Leave the images aside and repeat the whole listing exactly.

▶ [Material for this task]
=== Begin Enclosure ===
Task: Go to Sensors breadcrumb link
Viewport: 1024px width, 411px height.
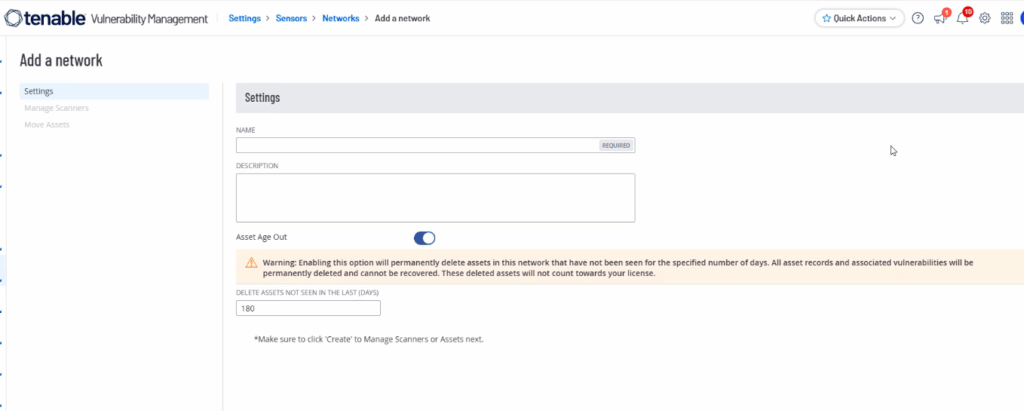Action: pos(294,18)
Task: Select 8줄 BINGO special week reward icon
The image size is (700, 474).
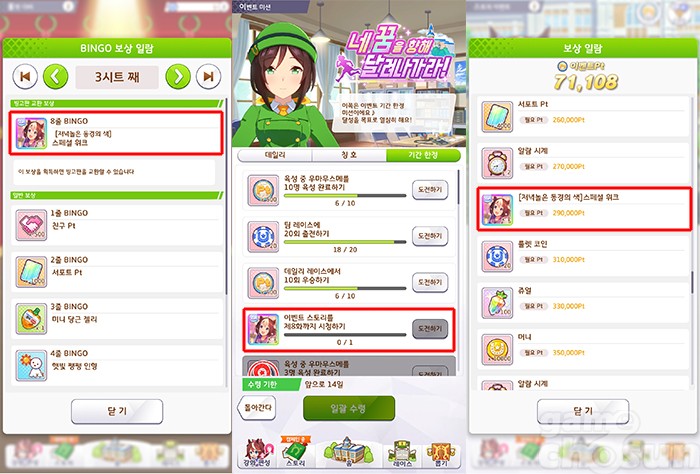Action: tap(31, 133)

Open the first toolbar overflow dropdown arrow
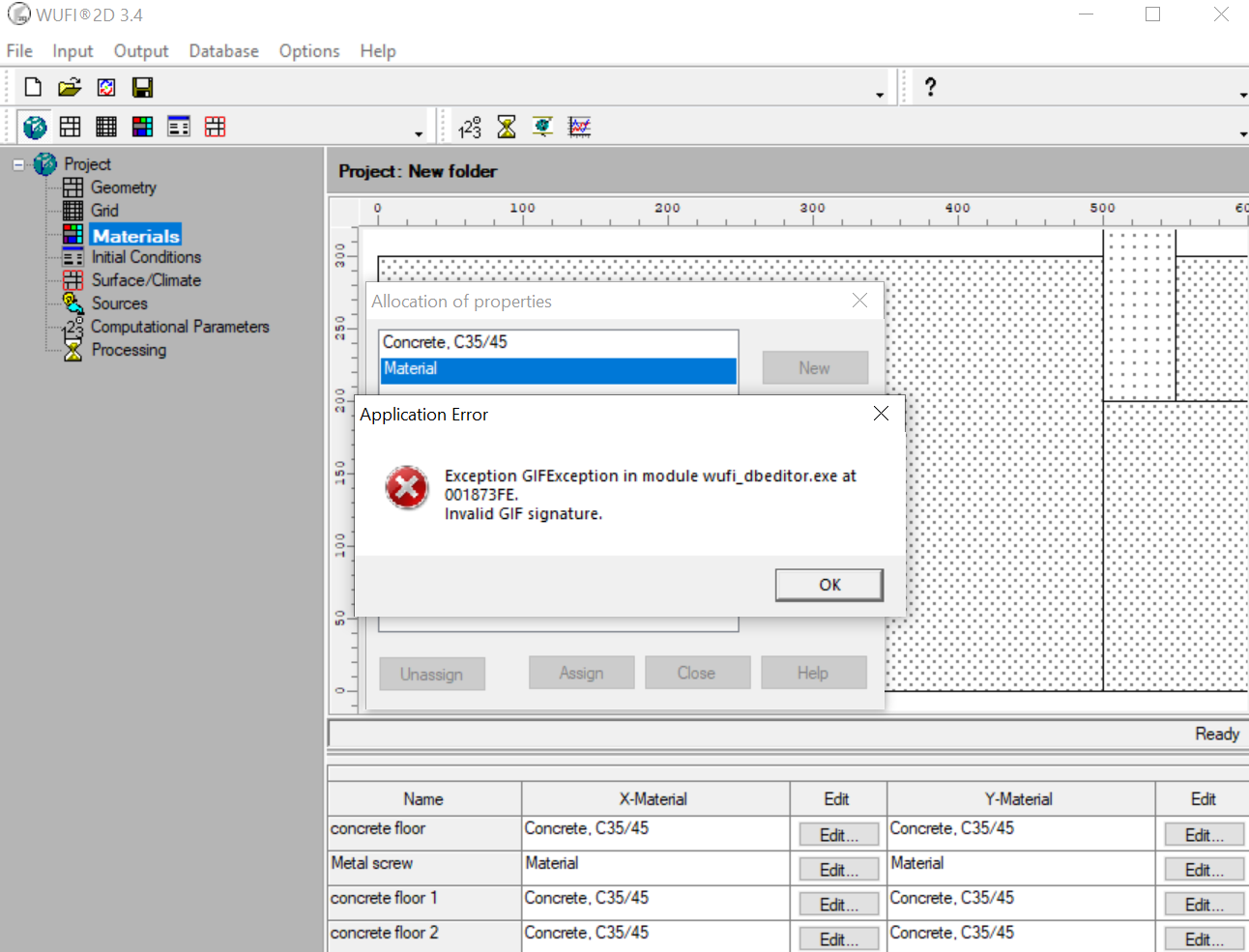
=== End Enclosure ===
▶ [Completed exercise]
Task: Go to Sensors breadcrumb link
Viewport: 1024px width, 411px height.
Action: pos(294,18)
Task: Select 8줄 BINGO special week reward icon
The image size is (700, 474).
Action: tap(31, 133)

Open the first toolbar overflow dropdown arrow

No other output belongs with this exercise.